==== Dataset ====

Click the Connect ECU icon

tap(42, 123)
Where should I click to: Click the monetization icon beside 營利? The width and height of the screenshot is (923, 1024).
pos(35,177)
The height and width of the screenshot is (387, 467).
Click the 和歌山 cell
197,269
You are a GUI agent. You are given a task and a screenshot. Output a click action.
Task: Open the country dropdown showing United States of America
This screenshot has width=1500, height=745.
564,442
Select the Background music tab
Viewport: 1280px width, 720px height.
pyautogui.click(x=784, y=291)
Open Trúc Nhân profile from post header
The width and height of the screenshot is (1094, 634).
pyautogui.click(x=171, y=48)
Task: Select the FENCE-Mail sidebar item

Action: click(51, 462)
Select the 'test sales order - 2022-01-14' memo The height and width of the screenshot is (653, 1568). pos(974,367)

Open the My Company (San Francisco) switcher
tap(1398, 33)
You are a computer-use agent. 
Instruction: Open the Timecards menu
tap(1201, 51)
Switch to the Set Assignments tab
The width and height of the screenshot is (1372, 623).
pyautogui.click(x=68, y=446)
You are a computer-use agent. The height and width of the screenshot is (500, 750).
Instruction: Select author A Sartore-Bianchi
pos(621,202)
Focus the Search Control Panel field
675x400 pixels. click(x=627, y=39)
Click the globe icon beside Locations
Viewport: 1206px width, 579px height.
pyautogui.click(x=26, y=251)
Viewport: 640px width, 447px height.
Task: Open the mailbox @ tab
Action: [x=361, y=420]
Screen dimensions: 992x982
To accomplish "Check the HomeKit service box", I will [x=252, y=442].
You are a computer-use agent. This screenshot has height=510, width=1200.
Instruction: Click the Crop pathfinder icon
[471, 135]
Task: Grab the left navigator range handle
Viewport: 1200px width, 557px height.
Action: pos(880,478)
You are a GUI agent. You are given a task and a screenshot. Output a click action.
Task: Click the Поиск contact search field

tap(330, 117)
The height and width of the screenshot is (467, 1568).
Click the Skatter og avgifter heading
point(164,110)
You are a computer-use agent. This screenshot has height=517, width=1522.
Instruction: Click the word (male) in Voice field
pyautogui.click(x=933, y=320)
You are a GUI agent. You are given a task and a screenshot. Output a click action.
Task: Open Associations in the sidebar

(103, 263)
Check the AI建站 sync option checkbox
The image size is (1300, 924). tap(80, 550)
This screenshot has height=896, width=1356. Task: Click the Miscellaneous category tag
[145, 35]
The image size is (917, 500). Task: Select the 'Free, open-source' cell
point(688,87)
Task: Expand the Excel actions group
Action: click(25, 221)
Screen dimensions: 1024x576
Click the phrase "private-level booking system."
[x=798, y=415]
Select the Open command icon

====

### [Goal of the exercise]
The reply should contain all of the entries exactly as shown above.

### [Result]
Click the Connect ECU icon

tap(42, 123)
Where should I click to: Click the monetization icon beside 營利? The width and height of the screenshot is (923, 1024).
pos(35,177)
The height and width of the screenshot is (387, 467).
Click the 和歌山 cell
197,269
You are a GUI agent. You are given a task and a screenshot. Output a click action.
Task: Open the country dropdown showing United States of America
This screenshot has width=1500, height=745.
564,442
Select the Background music tab
Viewport: 1280px width, 720px height.
pyautogui.click(x=784, y=291)
Open Trúc Nhân profile from post header
The width and height of the screenshot is (1094, 634).
pyautogui.click(x=171, y=48)
Task: Select the FENCE-Mail sidebar item

Action: click(51, 462)
Select the 'test sales order - 2022-01-14' memo The height and width of the screenshot is (653, 1568). pos(974,367)

Open the My Company (San Francisco) switcher
tap(1398, 33)
You are a computer-use agent. 
Instruction: Open the Timecards menu
tap(1201, 51)
Switch to the Set Assignments tab
The width and height of the screenshot is (1372, 623).
pyautogui.click(x=68, y=446)
You are a computer-use agent. The height and width of the screenshot is (500, 750).
Instruction: Select author A Sartore-Bianchi
pos(621,202)
Focus the Search Control Panel field
675x400 pixels. click(x=627, y=39)
Click the globe icon beside Locations
Viewport: 1206px width, 579px height.
pyautogui.click(x=26, y=251)
Viewport: 640px width, 447px height.
Task: Open the mailbox @ tab
Action: [x=361, y=420]
Screen dimensions: 992x982
To accomplish "Check the HomeKit service box", I will [x=252, y=442].
You are a computer-use agent. This screenshot has height=510, width=1200.
Instruction: Click the Crop pathfinder icon
[471, 135]
Task: Grab the left navigator range handle
Viewport: 1200px width, 557px height.
Action: pos(880,478)
You are a GUI agent. You are given a task and a screenshot. Output a click action.
Task: Click the Поиск contact search field

tap(330, 117)
The height and width of the screenshot is (467, 1568).
Click the Skatter og avgifter heading
point(164,110)
You are a computer-use agent. This screenshot has height=517, width=1522.
Instruction: Click the word (male) in Voice field
pyautogui.click(x=933, y=320)
You are a GUI agent. You are given a task and a screenshot. Output a click action.
Task: Open Associations in the sidebar

(103, 263)
Check the AI建站 sync option checkbox
The image size is (1300, 924). tap(80, 550)
This screenshot has height=896, width=1356. Task: Click the Miscellaneous category tag
[145, 35]
The image size is (917, 500). Task: Select the 'Free, open-source' cell
point(688,87)
Task: Expand the Excel actions group
Action: click(25, 221)
Screen dimensions: 1024x576
Click the phrase "private-level booking system."
[x=798, y=415]
Select the Open command icon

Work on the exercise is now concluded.